Boston wins the World Series! Throw out the sackcloth and ashes. Red Sox fandom will never be the same.

Oct 28, 2004 | At long last the sports fans of Boston have a championship to celebrate. Finally, finally, finally. They poured out of the bars and into the streets Wednesday night and let loose. They pumped fists, screamed, hugged, howled at the eclipsed moon, and who can blame them? Yes, sir, it's been a while since they've been able to celebrate like this.

Almost nine months.

The Red Sox shut out the Cardinals 3-0 in St. Louis Wednesday, completing a stunning four-game World Series sweep of a team that won 105 games during the regular season. It was the first major sports championship for Boston since the Patriots won the Super Bowl in February.

And, by the way, it's the first World Series title for the Red Sox since 1918.

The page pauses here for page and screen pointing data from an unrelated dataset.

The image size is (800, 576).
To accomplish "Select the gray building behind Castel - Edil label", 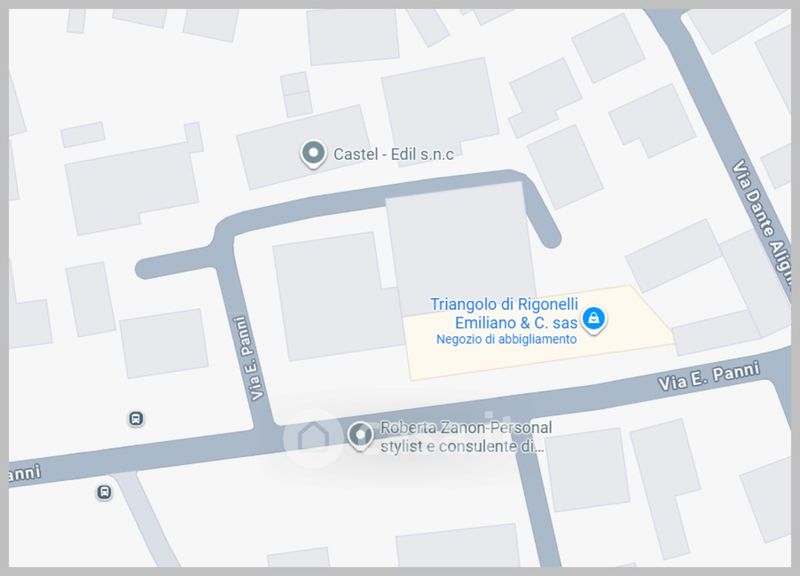I will coord(304,147).
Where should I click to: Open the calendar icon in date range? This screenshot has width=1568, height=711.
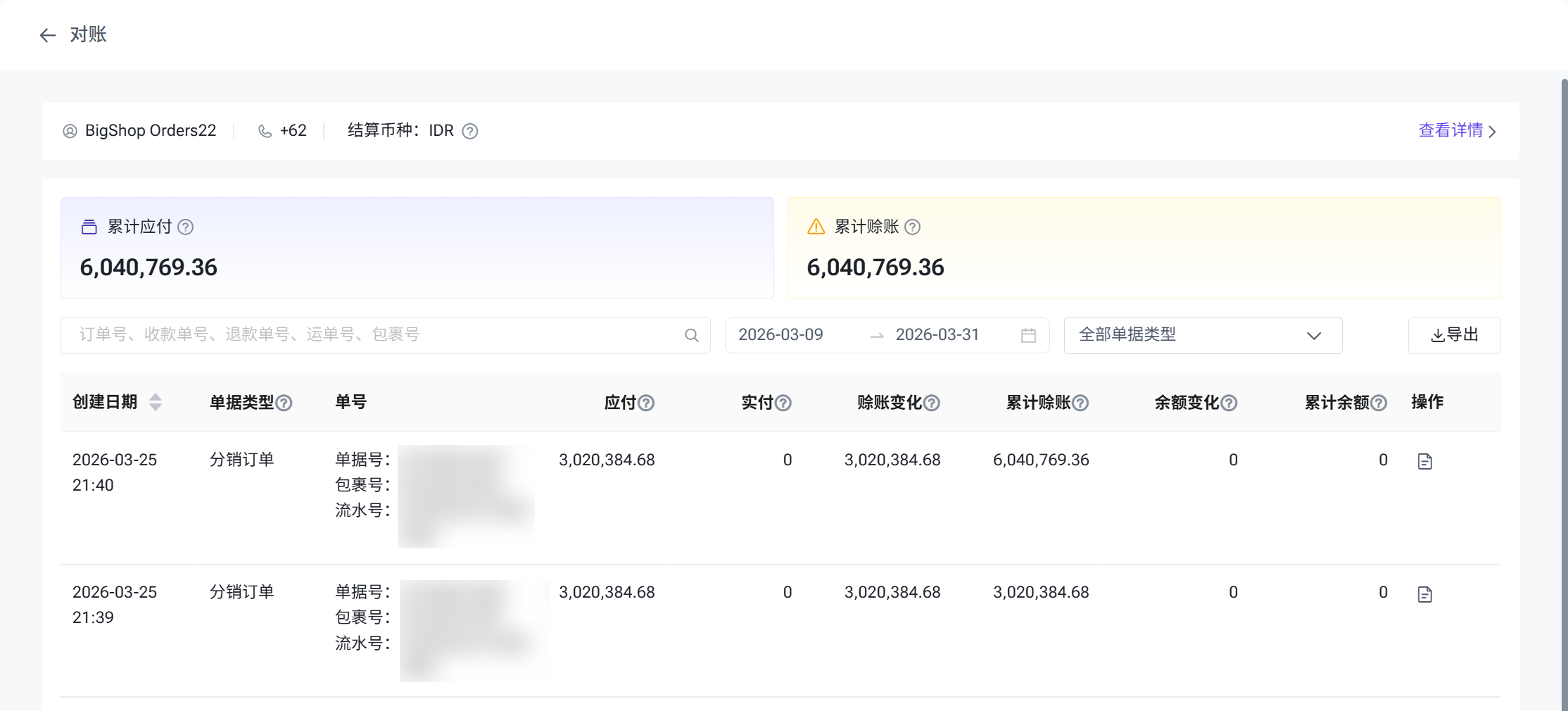(1028, 336)
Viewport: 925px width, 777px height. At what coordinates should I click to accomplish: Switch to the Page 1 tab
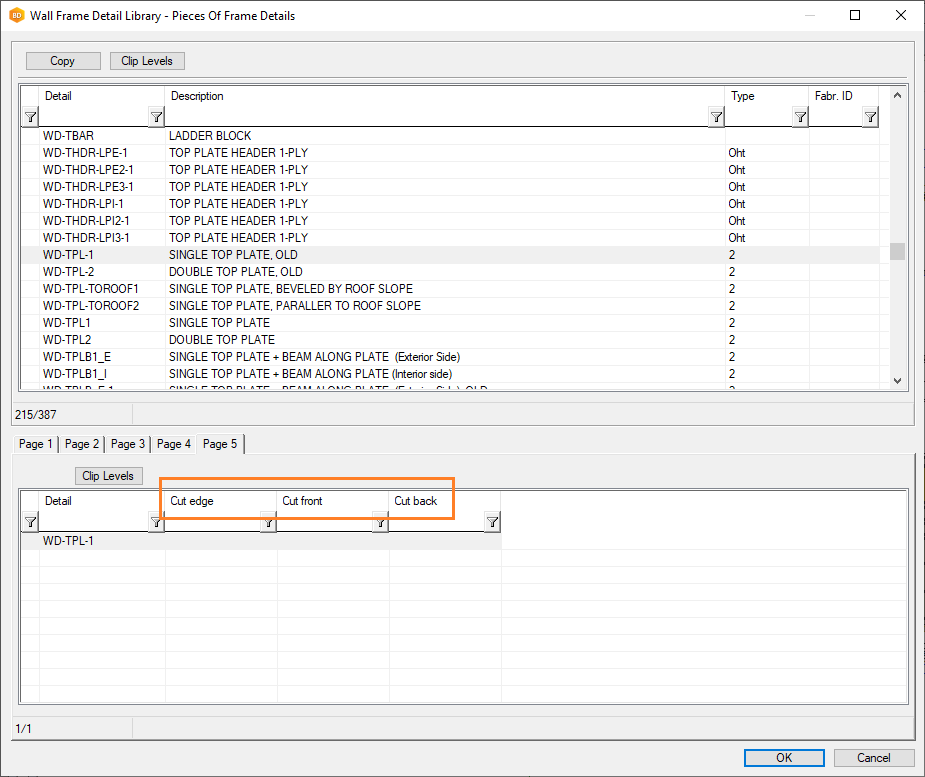[36, 444]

Being a Red Sox fan will never be the same, at least not while anyone old enough to read these words still breathes. Lifetimes worth of losing, of frustration and heartache, of almosts and never-weres, are washed away. "Pesky holds the ball!" and "Behind the bag!" may not be forgotten, but they've been tamed.

Every team kicks away a golden chance at a championship now and then. Even these Cardinals, with all their championships and their happy, well-adjusted fans, had 3-1 leads in the 1968 and 1985 Series and lost them both. These things happen all over and become part of the rich tapestry of a team's history.

In Boston, they've come to define the very soul of fandom.

Chicago's teams have gone longer without a title. The White Sox last went to the World Series in 1959 and last won it in 1917. The Cubs last played in the Fall Classic in 1945 and haven't won since 1908. But somehow it's different in Chicago. The White Sox and Cubs are mere losers, only hapless. The Red Sox are tragic.

To be a Red Sox fan is to carry a burden, to know, absolutely know, that no matter how bright the dawn, tomorrow will bring a new darkness. To root for the Red Sox is to know that success is fleeting, and worse, any success just makes the inevitable defeat all the more painful.

Until now. Now it's all changed. This time the Sox blew a big lead in Game 1 of the Series, then got the lead back, blew that, and still won. Two well-pitched games later Sox fans found themselves with a 3-0 lead, staring at needing one win in four games.

And they scarcely knew what to do about it other than worry that if there was anything worse than blowing a 3-0 lead in a seven-game series, it had to be blowing a 3-0 lead in a seven-game series the week after you'd become the first team ever to overcome a 3-0 deficit in a seven-game series. And guess who had a chance to pull that one off.